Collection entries
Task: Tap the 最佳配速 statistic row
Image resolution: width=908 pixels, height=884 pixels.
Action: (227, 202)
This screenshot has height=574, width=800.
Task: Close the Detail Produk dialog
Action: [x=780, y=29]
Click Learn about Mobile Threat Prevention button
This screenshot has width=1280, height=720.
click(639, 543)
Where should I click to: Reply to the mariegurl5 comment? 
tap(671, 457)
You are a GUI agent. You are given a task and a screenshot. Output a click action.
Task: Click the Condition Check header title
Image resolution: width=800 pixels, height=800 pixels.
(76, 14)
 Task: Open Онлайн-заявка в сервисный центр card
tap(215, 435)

PROBLEM STATEMENT
Output exactly the lines from the one containing "Where should I" through the last line of the entries, both ends included.

EXERCISE SOLUTION
Where should I click to: Reply to the mariegurl5 comment? 
tap(671, 457)
You are a GUI agent. You are given a task and a screenshot. Output a click action.
Task: Click the Condition Check header title
Image resolution: width=800 pixels, height=800 pixels.
(76, 14)
 Task: Open Онлайн-заявка в сервисный центр card
tap(215, 435)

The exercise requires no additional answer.